Você pode nos contar algo sobre a nova moral na Rússia soviética e sobre a
família no futuro. Ela sempre existirá ou você acredita que uma nova base
social e econômica da sociedade mudará fundamentalmente a atual forma
de vida familiar?

Kollontai:

O que ainda resta da família? A família era forte e necessária à humanidade no


momento em que a unidade familiar era ela própria produtora (a família dos
agricultores até agora, por exemplo, sob o sistema capitalista), quando os pais
eram os únicos educadores da geração jovem, quando a família era uma
família privada. cidades era uma necessidade econômica, em suma, quando a
comunidade ainda não havia superado as funções que antigamente
representavam as funções da família.

Atualmente, todos os países estão passando por uma época em que a família,
na velha concepção do mundo, está se tornando cada vez mais desnecessária,
mais inútil. A sociedade, o estado e os municípios superam o ônus da
educação e instrução das crianças. Os municípios ou cooperativas constroem
casas que atendem às necessidades modernas de uma família muito restrita ou
mesmo não privada. As mulheres entram cada vez mais nos negócios, no
trabalho assalariado e em todos os tipos de empregos.
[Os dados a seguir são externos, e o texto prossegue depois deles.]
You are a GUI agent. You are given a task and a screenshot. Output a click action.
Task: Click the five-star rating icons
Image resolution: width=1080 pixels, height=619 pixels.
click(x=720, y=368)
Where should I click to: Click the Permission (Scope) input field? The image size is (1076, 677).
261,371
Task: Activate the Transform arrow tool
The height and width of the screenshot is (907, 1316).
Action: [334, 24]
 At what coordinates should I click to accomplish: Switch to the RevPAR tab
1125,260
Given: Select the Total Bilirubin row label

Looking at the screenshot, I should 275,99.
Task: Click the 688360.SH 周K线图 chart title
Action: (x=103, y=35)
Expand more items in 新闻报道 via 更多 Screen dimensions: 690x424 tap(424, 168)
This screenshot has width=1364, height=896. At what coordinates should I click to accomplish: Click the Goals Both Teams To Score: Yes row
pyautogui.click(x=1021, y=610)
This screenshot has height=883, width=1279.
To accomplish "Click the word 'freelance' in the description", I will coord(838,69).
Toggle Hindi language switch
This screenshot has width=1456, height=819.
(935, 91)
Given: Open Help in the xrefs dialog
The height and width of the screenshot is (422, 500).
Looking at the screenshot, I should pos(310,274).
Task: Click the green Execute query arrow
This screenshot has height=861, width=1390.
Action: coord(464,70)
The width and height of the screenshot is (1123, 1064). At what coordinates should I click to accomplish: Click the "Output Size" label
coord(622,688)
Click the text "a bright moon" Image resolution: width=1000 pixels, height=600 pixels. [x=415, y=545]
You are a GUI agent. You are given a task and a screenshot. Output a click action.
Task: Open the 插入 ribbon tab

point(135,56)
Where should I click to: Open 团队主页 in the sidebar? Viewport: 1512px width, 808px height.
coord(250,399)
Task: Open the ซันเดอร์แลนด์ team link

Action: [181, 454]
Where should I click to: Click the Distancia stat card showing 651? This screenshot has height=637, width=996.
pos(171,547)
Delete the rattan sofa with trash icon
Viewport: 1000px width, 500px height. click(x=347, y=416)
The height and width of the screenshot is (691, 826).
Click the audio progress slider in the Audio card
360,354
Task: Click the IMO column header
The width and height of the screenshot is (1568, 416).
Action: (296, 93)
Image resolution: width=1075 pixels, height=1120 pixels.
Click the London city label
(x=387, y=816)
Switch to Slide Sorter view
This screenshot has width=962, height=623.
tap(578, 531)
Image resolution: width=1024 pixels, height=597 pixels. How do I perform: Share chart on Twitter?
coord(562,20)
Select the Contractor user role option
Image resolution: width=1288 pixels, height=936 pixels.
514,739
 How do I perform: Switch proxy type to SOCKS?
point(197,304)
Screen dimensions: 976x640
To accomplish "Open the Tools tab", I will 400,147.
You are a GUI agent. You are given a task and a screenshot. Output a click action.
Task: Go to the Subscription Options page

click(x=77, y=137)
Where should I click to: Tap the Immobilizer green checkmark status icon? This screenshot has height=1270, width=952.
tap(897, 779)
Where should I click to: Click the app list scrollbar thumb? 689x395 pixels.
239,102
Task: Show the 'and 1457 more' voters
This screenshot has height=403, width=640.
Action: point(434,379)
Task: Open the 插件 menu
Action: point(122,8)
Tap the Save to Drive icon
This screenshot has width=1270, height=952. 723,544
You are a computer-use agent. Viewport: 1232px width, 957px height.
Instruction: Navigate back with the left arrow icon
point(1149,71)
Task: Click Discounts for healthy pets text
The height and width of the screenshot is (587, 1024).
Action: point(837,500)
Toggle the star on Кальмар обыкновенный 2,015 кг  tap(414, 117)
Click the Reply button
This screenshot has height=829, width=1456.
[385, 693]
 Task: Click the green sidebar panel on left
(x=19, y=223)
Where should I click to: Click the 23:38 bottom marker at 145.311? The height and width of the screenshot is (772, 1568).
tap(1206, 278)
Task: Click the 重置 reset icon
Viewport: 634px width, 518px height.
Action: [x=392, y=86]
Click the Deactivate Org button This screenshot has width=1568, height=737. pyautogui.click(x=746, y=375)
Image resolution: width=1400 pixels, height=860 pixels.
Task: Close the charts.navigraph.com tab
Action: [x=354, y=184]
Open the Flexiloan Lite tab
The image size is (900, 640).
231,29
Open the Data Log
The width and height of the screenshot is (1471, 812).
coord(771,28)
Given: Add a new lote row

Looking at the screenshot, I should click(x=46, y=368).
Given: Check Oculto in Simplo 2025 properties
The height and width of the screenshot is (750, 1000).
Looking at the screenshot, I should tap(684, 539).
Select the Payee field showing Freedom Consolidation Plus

Se a diminuição dos limites da família é uma tendência inegável mesmo nos


estados capitalistas, mais essa tendência existe na União Soviética com sua
construção econômica e social completamente diferente. Os divórcios se
tornaram muito comuns em todo o mundo. Os dedos ainda apontam para a
Rússia soviética porque só este país tem leis que permitem a todos os casais,
não apenas àqueles que têm dinheiro suficiente, pôr fim a hipocrisia o qual
padece e existe em outros países por causa das leis ultrapassadas e dos
preconceitos da igreja. Trabalhamos para desenvolver uma nova
psicologia. As relações entre os sexos devem ser construídas em
camaradagem real e verdadeira. Nós defendemos relações livres entre os
sexos, relações baseadas não em especulações econômicas, mas em
camaradagem e amor reais. Mas isso não diminui os deveres que uma mãe ou
um pai tem para com seu filho. As leis da União Soviética são muito rigorosas
e nítidas quanto a isso, não há diferença entre um casal que não registrou seu
casamento e aqueles que vivem em uma união não registrada. Mas a lei exige
que o pai pague pensão alimentícia por seu filho. O homem não pode
abandonar a mulher e a criança. Ele é obrigado a pagar pensão alimentícia. E
não apenas a lei, mas a comunidade onde ele mora, seus próprios
companheiros insistirão em fazê-lo cumprir seu dever para com a criança e as
mulheres. É uma pressão moral que sustenta a pressão legal. O estado presta
ajuda social e econômica para mãe e filho, a comunidade é a principal
responsável pela educação das crianças. Todo um sistema de instituições
sociais e pedagógicas tem a responsabilidade de orientar todo o
desenvolvimento cultural da juventude. A saúde física e moral das crianças na
União Soviética está sob controle social e toda a comunidade carrega de
maneira organizada a carga moral pela geração em crescimento. 'Seja mãe não
apenas de seus próprios filhos, mas de todos os filhos da comunidade
trabalhadora' era o nosso lema desde o início da revolução.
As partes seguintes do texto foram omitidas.